Sylt hat seine eigene Lösung zum Kite-Konflikt erarbeitet. Aber reicht das?

shz.de von
erstellt am 30.Jan.2016 | 05:05 Uhr

„Grünes Licht für Kitesurfer auf Sylt“: Für die Surfschule Südkap in Hörnum ist der Kite-Konflikt, den die Sportler derzeit mit Umweltminister Robert Habeck austragen, soweit es die Insel betrifft, erstmal kein Thema mehr. Doch ob die Kiter langfristig wirklich so frei und mobil vor der Inselküste bleiben können wie bisher, ist noch nicht endgültig entschieden.

Zum Hintergrund: Derzeit ist das Kiten in großen Teilen des Schleswig-Holsteinischen Nationalparks Wattenmeer fast uneingeschränkt erlaubt. Ab 2016 soll der Kitesport durch die neue Befahrensverordnung in Naturschutzgebieten jedoch grundsätzlich verboten werden. Dagegen hatten die Sportler unter anderem mit Unterschriftenaktionen protestiert (wir berichteten).

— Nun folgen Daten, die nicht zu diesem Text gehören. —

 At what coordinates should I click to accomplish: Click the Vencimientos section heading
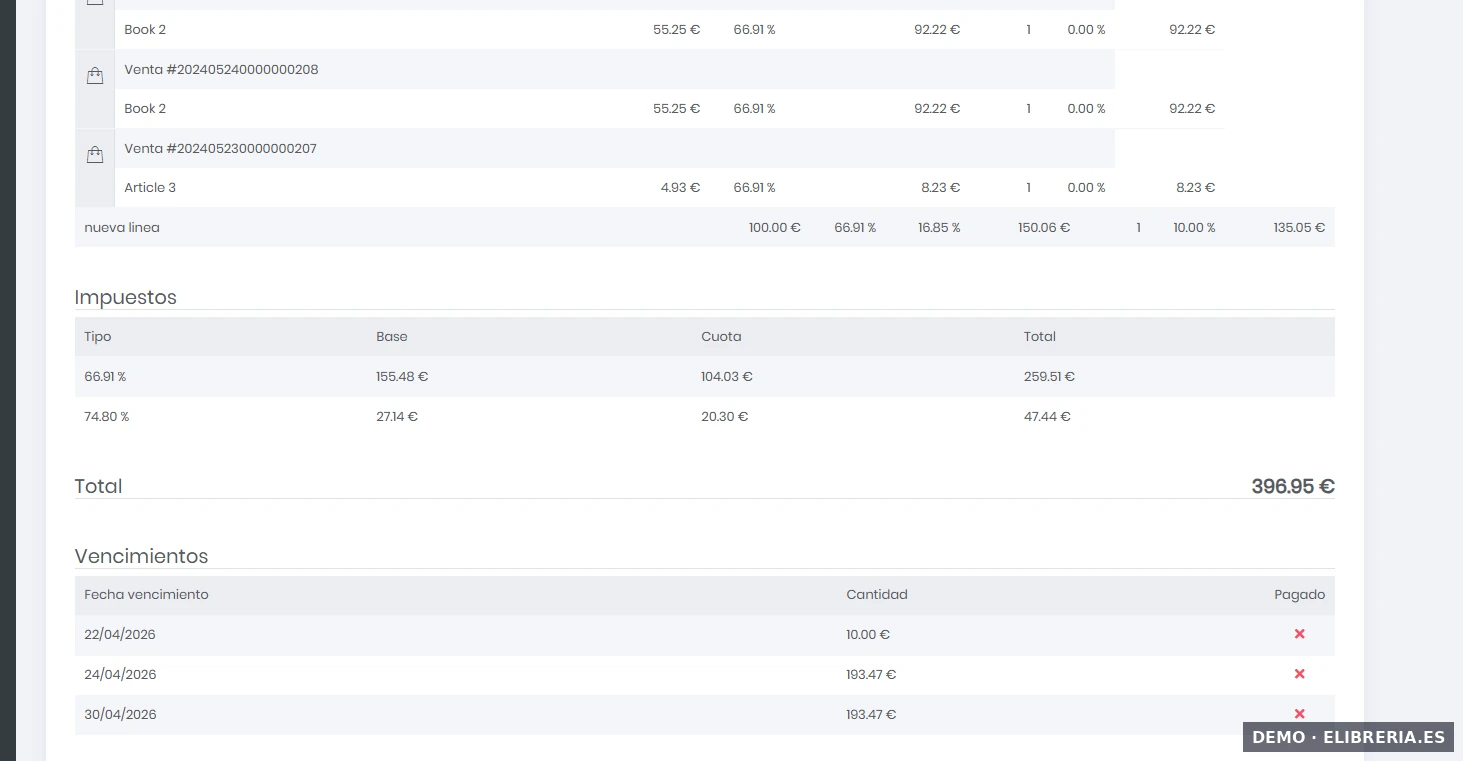point(141,556)
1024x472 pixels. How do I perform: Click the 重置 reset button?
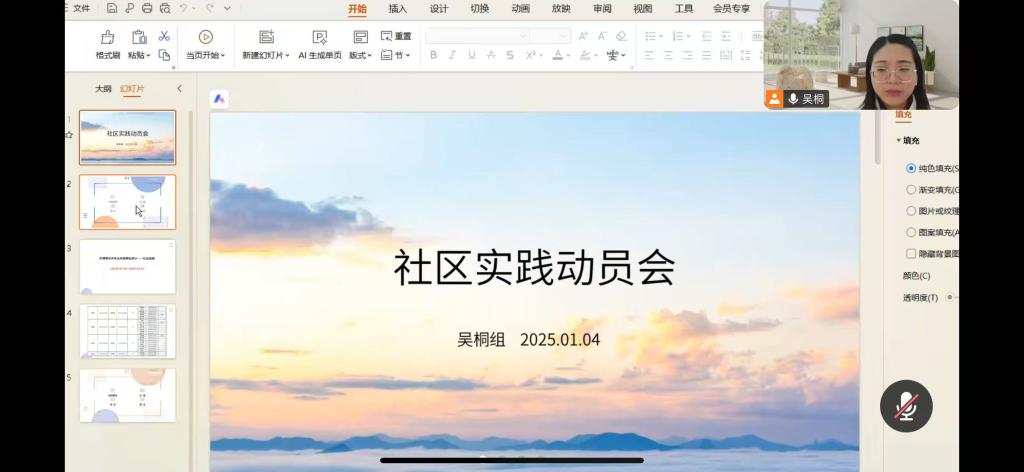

Bisher konnten sich auch die Kiter vor Sylt frei bewegen. Besonders die Westseite sowie das Hörnumer Möwennest und der Königshafen in List sind bei ihnen beliebte Spots. Geht es nach der Nationalparkverwaltung und vielen Insulanern soll dies auch weiterhin so bleiben: Anfang dieser Woche trafen sich Beauftragte der Nationalparkverwaltung mit dem Sylter Amtsvorsteher Rolf Speth, dem Kite Club Sylt und der Surfschule „Südkap Surfing“ in Hörnum. Dort einigte man sich darauf, dass das Kitesurfen vor Sylt weiterhin beinahe so betrieben werden kann wie bisher. Einzige Veränderung in diesem gemeinsam ausgearbeiteten Konzept: Die beliebten Spots in Hörnum und List sollen bis zum Saisonstart 2016 deutlich gekennzeichnet und ausgeschrieben werden, um auch ortsfremde Kiter dorthin zu lenken.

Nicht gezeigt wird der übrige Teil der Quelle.